See, in theory, characters that aren't in the reserved or unreserved sets get percent-encoded after being converted to bytes according to any encoding (i.e., whichever one you need to use; the spec doesn't mandate one, although, going forward from Jan 2005, new specs are supposed to stick to UTF-8). In practice, the encoding is almost always a superset of ASCII, like UTF-8 or ISO-8859-1, but not UTF-16LE or UTF-16BE or UTF-32. So, space almost always becomes %20, and the other ASCII-range characters (U+0000 to U+00FF) likewise become one percent-encoded byte per character. Meanwhile, the U+0100 to U+10FFFD range (the upper limit of Unicode) gets percent-encoded with more than one per character, depending on what encoding was used as the basis.
Also, since percent-encoding is used in different contexts by different applications, there's differences of opinion over whether and how certain characters are percent-encoded. The table would need to make it clear that it's normal for "+" to be used instead of "%20" in application/x-www-form-urlencoded data, for example, although you may see different behaviors for this in different browsers. mjb (talk) 23:17, 8 February 2008 (UTC)

Terminology[edit]

From a standards perspective (HTML, Javascript and ECMAScript) and from the standpoint of programming languages that assist encoding strings for use as a URL, the proper term (one that is "standard"), is URL encoding. Since verifiability is a requirement for entry on Wikipedia, this standard term should be the preferred term as an article entry. The term "Percent-encoding" is not nearly as likely to appear in a search result.

Accepting as argument to this opinion, search results that link to a location associating these two terms seems irrelevant unless there is also evidence the association is made in usage. Kernel.package (talk) 20:58, 29 July 2010 (UTC)

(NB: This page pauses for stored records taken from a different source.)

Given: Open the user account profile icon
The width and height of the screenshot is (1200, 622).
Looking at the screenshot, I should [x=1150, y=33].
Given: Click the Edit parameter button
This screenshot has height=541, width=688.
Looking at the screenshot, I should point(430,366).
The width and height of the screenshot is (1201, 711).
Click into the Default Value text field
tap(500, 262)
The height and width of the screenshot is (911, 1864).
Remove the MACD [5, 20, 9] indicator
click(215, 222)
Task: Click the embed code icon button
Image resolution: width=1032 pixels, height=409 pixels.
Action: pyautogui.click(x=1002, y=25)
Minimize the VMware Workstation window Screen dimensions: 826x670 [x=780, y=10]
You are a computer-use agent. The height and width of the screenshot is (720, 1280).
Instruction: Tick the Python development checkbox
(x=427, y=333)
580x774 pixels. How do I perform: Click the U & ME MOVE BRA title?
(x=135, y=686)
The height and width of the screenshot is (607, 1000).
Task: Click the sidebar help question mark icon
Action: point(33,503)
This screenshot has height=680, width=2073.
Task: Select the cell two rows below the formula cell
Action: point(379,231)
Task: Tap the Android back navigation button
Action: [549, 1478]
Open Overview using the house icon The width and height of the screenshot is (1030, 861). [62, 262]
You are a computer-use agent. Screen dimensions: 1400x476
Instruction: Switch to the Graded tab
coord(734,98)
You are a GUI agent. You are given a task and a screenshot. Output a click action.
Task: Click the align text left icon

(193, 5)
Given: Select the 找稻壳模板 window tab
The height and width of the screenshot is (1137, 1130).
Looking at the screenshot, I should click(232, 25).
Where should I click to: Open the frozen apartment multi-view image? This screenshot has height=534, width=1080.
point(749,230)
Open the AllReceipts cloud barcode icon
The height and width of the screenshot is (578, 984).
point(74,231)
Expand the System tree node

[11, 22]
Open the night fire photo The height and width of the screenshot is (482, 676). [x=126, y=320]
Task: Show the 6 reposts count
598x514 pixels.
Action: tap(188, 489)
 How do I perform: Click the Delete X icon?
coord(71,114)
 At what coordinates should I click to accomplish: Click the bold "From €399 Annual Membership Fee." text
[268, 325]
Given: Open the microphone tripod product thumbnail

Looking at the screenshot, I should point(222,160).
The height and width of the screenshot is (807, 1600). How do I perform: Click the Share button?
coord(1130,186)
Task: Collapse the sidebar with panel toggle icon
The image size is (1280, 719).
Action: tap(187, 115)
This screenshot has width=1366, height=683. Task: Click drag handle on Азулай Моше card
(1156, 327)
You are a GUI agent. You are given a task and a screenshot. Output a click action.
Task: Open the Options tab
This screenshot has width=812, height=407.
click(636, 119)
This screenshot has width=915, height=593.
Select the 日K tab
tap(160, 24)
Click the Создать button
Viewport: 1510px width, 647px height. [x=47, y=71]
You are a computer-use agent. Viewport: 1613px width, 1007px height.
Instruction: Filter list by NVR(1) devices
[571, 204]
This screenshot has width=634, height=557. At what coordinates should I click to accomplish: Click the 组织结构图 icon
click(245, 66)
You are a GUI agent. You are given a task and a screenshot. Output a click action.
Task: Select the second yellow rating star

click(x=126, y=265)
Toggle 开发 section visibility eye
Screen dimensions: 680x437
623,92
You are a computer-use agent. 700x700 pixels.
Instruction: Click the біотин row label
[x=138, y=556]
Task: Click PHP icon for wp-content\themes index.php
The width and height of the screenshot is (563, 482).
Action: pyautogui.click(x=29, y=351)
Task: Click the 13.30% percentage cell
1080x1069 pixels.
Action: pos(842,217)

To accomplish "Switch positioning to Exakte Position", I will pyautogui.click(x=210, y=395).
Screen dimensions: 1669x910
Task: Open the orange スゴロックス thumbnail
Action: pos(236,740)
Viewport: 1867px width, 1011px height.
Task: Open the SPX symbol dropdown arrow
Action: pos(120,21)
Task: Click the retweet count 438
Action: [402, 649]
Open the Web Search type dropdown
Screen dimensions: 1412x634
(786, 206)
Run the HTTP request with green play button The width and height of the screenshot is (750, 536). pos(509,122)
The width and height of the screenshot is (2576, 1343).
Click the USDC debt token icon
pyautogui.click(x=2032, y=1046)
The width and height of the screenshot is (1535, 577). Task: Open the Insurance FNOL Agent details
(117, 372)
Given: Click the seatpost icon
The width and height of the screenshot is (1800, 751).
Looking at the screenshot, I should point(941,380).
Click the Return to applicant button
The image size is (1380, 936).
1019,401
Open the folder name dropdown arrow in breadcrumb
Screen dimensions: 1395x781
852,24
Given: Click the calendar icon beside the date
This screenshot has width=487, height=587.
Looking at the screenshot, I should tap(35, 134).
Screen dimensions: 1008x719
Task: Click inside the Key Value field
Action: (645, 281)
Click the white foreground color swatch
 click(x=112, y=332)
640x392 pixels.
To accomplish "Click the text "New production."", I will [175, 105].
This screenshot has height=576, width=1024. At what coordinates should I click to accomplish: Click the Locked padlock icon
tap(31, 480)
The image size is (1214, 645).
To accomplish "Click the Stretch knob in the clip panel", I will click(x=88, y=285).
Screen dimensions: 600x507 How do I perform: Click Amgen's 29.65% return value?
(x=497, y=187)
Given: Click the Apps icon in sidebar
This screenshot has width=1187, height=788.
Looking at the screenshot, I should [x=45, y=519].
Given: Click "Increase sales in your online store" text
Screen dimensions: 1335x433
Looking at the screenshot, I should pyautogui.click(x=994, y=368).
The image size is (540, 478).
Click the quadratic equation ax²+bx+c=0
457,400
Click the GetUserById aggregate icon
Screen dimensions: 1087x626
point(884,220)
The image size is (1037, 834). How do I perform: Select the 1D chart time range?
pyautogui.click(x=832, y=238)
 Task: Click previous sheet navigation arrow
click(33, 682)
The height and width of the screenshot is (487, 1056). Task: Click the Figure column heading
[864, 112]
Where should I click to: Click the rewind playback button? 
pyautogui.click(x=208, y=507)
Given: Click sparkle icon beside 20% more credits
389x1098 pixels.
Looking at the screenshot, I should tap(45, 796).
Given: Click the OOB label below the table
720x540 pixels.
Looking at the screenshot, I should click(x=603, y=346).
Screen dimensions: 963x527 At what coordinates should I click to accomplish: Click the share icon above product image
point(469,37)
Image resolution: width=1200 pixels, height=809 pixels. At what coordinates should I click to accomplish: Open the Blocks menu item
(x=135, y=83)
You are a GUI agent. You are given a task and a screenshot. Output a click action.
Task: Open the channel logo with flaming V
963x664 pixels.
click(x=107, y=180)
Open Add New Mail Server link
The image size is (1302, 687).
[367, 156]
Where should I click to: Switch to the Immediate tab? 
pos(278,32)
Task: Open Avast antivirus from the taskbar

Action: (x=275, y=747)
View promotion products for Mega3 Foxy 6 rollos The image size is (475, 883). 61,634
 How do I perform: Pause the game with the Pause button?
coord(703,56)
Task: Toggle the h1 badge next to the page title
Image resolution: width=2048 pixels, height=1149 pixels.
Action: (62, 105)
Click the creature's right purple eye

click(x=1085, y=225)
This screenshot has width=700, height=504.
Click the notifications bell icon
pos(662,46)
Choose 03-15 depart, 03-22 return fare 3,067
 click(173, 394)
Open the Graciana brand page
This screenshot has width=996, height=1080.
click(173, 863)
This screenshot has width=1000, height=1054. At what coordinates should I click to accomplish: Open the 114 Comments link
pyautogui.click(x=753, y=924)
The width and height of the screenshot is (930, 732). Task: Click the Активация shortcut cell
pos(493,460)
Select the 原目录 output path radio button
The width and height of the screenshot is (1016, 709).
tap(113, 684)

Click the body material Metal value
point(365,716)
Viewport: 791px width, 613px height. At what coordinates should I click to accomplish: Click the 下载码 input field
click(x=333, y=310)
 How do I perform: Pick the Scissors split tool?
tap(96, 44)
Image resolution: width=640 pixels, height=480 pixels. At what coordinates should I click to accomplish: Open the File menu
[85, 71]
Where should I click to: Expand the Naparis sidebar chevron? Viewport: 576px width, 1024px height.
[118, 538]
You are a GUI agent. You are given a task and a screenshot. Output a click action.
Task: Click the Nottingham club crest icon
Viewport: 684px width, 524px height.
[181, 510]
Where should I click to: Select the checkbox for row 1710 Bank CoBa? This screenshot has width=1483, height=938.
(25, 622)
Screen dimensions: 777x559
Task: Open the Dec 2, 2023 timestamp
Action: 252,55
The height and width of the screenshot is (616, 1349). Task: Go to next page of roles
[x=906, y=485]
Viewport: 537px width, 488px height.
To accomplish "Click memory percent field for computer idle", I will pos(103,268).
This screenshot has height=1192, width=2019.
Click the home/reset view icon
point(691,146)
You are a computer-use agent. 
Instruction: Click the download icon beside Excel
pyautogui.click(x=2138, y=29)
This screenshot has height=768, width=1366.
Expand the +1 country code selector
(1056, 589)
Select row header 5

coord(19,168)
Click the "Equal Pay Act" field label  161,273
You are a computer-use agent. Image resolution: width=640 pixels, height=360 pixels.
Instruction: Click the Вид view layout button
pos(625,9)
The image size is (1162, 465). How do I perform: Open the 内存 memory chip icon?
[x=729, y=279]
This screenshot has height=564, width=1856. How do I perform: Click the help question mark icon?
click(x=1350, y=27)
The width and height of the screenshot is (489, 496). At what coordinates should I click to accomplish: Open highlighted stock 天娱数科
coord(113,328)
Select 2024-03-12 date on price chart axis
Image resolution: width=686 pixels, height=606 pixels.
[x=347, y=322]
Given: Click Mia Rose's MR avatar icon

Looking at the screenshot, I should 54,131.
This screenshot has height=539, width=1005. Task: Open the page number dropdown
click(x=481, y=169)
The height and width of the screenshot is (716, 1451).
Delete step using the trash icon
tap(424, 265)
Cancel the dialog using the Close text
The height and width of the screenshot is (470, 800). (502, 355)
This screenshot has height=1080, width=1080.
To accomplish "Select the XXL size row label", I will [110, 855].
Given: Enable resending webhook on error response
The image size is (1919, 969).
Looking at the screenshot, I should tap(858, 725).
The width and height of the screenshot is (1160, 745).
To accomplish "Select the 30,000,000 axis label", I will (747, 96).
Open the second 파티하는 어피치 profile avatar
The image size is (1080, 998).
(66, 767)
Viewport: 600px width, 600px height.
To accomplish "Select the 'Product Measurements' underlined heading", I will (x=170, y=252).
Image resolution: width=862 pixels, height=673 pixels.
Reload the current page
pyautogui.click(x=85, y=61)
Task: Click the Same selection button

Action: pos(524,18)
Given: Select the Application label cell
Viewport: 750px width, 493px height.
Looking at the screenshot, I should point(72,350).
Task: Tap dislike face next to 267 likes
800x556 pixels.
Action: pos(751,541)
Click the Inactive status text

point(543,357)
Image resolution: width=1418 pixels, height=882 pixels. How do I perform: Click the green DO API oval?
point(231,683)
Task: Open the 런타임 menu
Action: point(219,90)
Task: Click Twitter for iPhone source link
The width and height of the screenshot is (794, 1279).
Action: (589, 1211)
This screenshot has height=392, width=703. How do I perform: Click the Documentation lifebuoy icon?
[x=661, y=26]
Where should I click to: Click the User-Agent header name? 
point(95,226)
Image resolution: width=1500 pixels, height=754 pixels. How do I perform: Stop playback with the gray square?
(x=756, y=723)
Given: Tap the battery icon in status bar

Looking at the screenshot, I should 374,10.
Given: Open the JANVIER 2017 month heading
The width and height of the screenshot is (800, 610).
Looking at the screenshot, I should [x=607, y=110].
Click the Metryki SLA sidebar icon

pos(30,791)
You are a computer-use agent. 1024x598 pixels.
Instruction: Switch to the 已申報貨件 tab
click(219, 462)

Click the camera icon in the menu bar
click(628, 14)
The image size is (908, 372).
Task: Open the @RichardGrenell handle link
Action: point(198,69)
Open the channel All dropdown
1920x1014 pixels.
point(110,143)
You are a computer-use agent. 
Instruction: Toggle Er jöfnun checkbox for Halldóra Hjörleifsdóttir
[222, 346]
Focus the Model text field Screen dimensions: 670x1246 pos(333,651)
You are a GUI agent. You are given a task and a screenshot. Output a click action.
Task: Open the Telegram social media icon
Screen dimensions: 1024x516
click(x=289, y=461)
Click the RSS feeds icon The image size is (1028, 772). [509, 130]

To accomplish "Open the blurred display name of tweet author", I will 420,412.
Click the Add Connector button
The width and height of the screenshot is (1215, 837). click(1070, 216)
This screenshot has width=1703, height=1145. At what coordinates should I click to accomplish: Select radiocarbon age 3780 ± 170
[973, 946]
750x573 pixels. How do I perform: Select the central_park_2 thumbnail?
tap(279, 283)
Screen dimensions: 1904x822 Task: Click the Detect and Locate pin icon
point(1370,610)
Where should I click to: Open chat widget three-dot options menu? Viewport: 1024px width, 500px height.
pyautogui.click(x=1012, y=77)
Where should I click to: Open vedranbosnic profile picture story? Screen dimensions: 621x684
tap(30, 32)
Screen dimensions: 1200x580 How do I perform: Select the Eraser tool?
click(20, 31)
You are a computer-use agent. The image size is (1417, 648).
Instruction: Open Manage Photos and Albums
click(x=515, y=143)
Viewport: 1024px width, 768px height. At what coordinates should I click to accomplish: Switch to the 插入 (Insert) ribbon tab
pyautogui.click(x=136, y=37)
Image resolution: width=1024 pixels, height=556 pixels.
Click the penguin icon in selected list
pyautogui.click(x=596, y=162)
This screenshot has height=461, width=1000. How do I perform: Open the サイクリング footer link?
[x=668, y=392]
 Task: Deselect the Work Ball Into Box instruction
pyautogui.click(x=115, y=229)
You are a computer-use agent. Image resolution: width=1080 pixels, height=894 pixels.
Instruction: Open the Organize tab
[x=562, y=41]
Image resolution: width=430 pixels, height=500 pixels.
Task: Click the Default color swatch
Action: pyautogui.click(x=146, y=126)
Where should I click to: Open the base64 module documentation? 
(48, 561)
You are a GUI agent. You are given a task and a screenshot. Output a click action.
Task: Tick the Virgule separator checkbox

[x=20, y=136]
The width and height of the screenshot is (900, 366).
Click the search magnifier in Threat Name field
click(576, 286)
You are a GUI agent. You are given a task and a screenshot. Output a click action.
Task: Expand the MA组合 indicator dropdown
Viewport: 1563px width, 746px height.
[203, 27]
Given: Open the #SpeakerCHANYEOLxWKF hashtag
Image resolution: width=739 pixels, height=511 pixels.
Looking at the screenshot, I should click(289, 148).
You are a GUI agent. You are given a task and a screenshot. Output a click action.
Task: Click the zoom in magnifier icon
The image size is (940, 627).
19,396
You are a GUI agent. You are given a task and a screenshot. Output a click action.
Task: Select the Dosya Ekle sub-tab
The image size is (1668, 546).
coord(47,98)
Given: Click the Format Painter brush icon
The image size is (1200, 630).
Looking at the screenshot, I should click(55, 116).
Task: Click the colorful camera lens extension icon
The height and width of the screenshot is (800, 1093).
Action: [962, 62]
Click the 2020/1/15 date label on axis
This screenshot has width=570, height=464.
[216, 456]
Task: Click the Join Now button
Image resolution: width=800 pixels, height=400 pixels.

Regarding searches, if you type "URL encoding" in the search box on Wikipedia, you go straight to this article. If you type "URL encoding" in the search box on Google, this article is #4 (#6 if you search for "URL encode"), probably only because the higher-ranked ones are more heavily linked-to and/or have the search term in their page titles. So I'm not sure what you mean by "percent-encoding" is not nearly as likely to appear in a search result.
The term "URL encoding" does have a lot of informal traction, but aside from the CGI spec, it actually isn't used much outside of references to the x-www-form-"urlencoded" MIME type. Variations of "escape" (not "percent escape" or "URL escape"...just "escape") are far more common. I think we have a responsibility to use the most correct and accurate terms as defined by the standard most applicable to the subject of the article, STD 66/RFC 3986. If we lend any additional traction to "URL encoding", it's just going to make things more confusing for people, IMHO. Also the 2nd sentence of the lead makes it clear that the "URL" term is common but imprecise on multiple levels. If the article title were changed, that sentence would read as more of a contradiction.
Regarding standards, the first and only standard which actually refers to "URL encoded" is the (IMHO poorly written) CGI spec, which was originally just documentation for people using the NCSA Mosaic browser, where forms were first implemented as an unofficial add-on to the original draft of HTML. The subsequent HTML+ proposal said certain characters needed to be "escaped" but otherwise didn't use the CGI spec's terminology. HTML 2.0 followed with an adaptation of the CGI methodology, again saying "escaped" but also saying the MIME type x-www-form-urlencoded needed to be used (in the transmission to the web server). RFC 1867 and HTML 3.2 both made reference to the MIME type but didn't talk about the procedure at all. Same with RFC 1738 (the current spec's grandparent), although it does say "escape" in the BNF grammar. HTML 4.01 refers to the MIME type and "escaping" as per RFC 1738. RFC 1738's successor, RFC 2396 says "escaping" and "escape sequences" but wasn't referenced by any HTML spec. STD 66, a.k.a. RFC 3986, RFC 2396's successor, calls it "percent-encoding". This is the most current and relevant source, even though it's not referenced by HTML 5, which doesn't use any term other than yet another passing reference to the MIME type, for compatibility. ECMAScript has the functions encodeURI() and escape(), but in both cases only refers to "escaping" and "escape sequences". XHTML 1.0 is in the same boat as HTML 4.01. XHTML 1.1's Forms module doesn't address the issue at all. XForms 1.0 refers to the MIME type and extends XHTML 1.0 by referring to RFC 2396 and giving some guidance for "encoding" troublesome characters. XForms 1.1 has a "urlencoded-post" form submission method written from scratch, but which still only refers to the MIME type.
So, I don't support renaming the article to be any different than the correct, current terminology defined by STD 66/RFC 3986. However I do think we could (even should) have a section in the article which mentions all these other terms (incl. the MIME type) as used by standards as well as informally, with examples of where they're found, if not also some historical context. —mjb (talk) 07:46, 30 July 2010 (UTC)

Hyphen[edit]

Why is there a hyphen in the article title? --Kvng (talk) 15:23, 30 September 2010 (UTC)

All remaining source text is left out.